### [BRANO DA LEGGERE]
**********

Il Tenente Giovanni Drogo ed il senso della vita...


Oggi sono andato da mia sorella a trovare il mio nipotino e l'ho preso in braccio per la prima volta. E' stata una bella sensazione prendere quel fagottino e coccolarlo, anche perché era tranquillissimo e mi guardava con quel senso di curiosità e smarrimento di chi è appena arrivato in un posto e non sa da dove viene e cosa deve fare.
Per una contemporanea casualità in TV oggi pomeriggio al programma televisivo "Per un pugno di libri" su Rai Tre uno dei due libri oggetto del gioco era "Il Deserto dei Tartari" di Dino Buzzati.
Dino Buzzati lo ritengo uno dei migliori scrittori italiani, sicuramente il migliore del suo tempo. Mi ha aiutato a crescere quando avevo un'eta molto critica, dagli 11 ai 13 anni, attraverso due testi fondamentali che il mio professore della scuola media aveva adottato come libri di narrativa: "Marcovaldo" e "Il Colombre e altri racconti".
Le sue storie hanno un profondo senso pedagogico, ci insegnano ad essere degli uomini ed a confrontarci con la realtà alienante di tutti i giorni.
Tuttavia "Il Deserto dei Tartari" è il libro che più si addice alla giornata odierna.
Solo poche parole su questo capolavoro che basta, da solo, a inscrivere Buzzati tra i più grandi narratori del '900, vicino a Kafka. ll suo romanzo è uno sguardo sull'ineluttabilità del tempo che scorre e sulla solitudine, forse anch'essa ineluttabile, dell'uomo.

**********

### [ESTRATTO DEI DATI]
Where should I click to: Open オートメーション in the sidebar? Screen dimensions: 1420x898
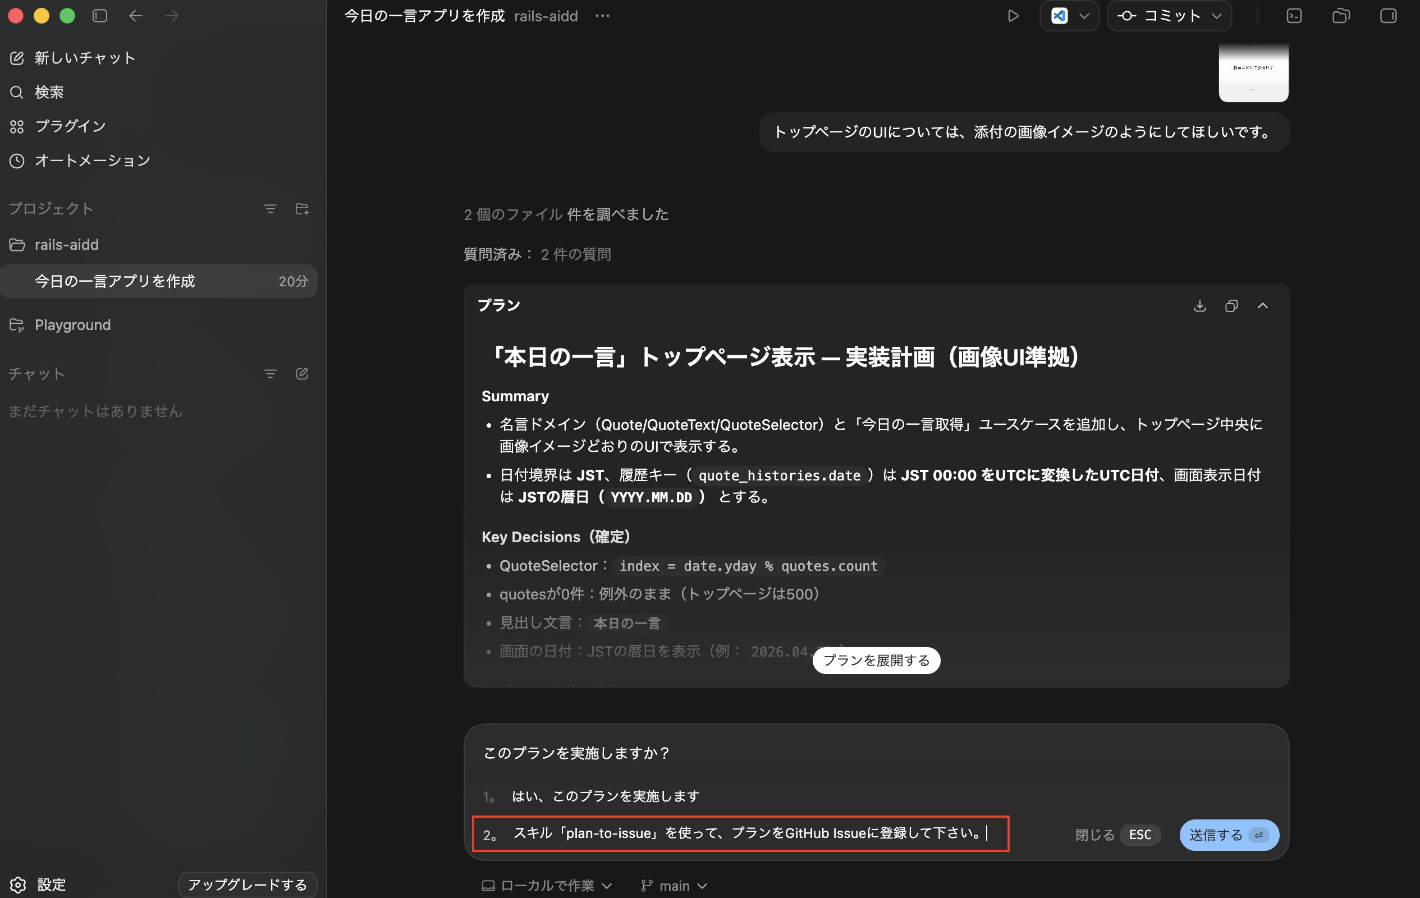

**********

### [COMPLETA QUANTO SEGUE]
a. Secondo il brano, in quale programma televisivo era presente "Il Deserto dei Tartari" tra i due libri oggetto del gioco?
b. Ricopia alla lettera dal brano il tratto compreso tra "Per una contemporanea" e "alla giornata odierna.".

### [SOLUZIONI DEGLI ESERCIZI]
a. In "Per un pugno di libri", su Rai Tre.

b.
Per una contemporanea casualità in TV oggi pomeriggio al programma televisivo "Per un pugno di libri" su Rai Tre uno dei due libri oggetto del gioco era "Il Deserto dei Tartari" di Dino Buzzati.
Dino Buzzati lo ritengo uno dei migliori scrittori italiani, sicuramente il migliore del suo tempo. Mi ha aiutato a crescere quando avevo un'eta molto critica, dagli 11 ai 13 anni, attraverso due testi fondamentali che il mio professore della scuola media aveva adottato come libri di narrativa: "Marcovaldo" e "Il Colombre e altri racconti".
Le sue storie hanno un profondo senso pedagogico, ci insegnano ad essere degli uomini ed a confrontarci con la realtà alienante di tutti i giorni.
Tuttavia "Il Deserto dei Tartari" è il libro che più si addice alla giornata odierna.